------ TASK INPUTS
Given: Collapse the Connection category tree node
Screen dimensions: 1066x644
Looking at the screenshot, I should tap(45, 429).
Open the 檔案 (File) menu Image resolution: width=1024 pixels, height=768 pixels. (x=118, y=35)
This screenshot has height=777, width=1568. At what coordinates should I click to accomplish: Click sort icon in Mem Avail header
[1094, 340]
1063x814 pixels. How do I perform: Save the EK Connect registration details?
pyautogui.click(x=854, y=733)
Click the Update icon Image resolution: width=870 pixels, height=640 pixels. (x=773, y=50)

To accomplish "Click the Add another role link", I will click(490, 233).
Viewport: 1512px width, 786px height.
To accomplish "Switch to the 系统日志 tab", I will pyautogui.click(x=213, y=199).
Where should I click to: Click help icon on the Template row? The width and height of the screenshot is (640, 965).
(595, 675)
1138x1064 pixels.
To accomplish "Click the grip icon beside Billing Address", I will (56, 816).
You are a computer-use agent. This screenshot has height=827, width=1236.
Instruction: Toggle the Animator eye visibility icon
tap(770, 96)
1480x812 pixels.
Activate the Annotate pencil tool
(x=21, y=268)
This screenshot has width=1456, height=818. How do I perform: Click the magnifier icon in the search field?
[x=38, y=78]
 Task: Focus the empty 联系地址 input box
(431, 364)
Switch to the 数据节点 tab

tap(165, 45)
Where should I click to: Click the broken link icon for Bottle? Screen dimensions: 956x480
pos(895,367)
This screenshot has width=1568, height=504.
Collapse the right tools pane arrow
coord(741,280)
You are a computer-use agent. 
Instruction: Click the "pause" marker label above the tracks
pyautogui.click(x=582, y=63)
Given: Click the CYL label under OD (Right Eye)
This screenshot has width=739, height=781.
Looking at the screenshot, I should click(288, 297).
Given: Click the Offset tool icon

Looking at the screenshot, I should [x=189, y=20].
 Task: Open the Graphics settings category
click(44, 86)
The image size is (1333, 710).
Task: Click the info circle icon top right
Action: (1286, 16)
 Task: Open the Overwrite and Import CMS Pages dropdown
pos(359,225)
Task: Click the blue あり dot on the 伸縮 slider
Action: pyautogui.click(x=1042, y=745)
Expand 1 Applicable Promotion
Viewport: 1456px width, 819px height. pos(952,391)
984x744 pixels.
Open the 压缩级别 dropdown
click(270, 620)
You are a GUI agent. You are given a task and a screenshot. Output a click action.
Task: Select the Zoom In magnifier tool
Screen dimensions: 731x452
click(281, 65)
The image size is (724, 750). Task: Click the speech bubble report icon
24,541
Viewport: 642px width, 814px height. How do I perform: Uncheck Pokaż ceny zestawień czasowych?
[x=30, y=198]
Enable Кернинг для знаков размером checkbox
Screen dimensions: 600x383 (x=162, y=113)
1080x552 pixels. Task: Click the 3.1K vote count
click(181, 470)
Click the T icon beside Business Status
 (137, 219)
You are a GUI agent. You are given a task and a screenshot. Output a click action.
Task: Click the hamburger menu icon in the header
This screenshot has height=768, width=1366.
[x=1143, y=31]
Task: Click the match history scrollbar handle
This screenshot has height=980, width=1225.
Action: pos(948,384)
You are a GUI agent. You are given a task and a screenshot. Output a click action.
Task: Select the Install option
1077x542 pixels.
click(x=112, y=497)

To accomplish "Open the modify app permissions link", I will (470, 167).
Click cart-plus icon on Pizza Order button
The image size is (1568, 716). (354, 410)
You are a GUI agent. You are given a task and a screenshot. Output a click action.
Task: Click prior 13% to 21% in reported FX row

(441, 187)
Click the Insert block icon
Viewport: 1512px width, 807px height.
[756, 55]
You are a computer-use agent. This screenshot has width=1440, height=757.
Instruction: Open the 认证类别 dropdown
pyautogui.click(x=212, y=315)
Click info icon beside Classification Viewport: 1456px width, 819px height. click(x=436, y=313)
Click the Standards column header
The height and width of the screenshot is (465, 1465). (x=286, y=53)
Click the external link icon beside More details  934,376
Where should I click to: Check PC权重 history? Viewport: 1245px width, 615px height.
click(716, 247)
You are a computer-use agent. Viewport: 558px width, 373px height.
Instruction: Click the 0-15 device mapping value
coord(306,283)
------------
• _SET PROBLEM_:
Write out again, word for word, everything from the line containing "has width=1440, height=757." down to the last line of the items above.

• _WORKED ANSWER_:
You are a computer-use agent. This screenshot has width=1440, height=757.
Instruction: Open the 认证类别 dropdown
pyautogui.click(x=212, y=315)
Click info icon beside Classification Viewport: 1456px width, 819px height. click(x=436, y=313)
Click the Standards column header
The height and width of the screenshot is (465, 1465). (x=286, y=53)
Click the external link icon beside More details  934,376
Where should I click to: Check PC权重 history? Viewport: 1245px width, 615px height.
click(716, 247)
You are a computer-use agent. Viewport: 558px width, 373px height.
Instruction: Click the 0-15 device mapping value
coord(306,283)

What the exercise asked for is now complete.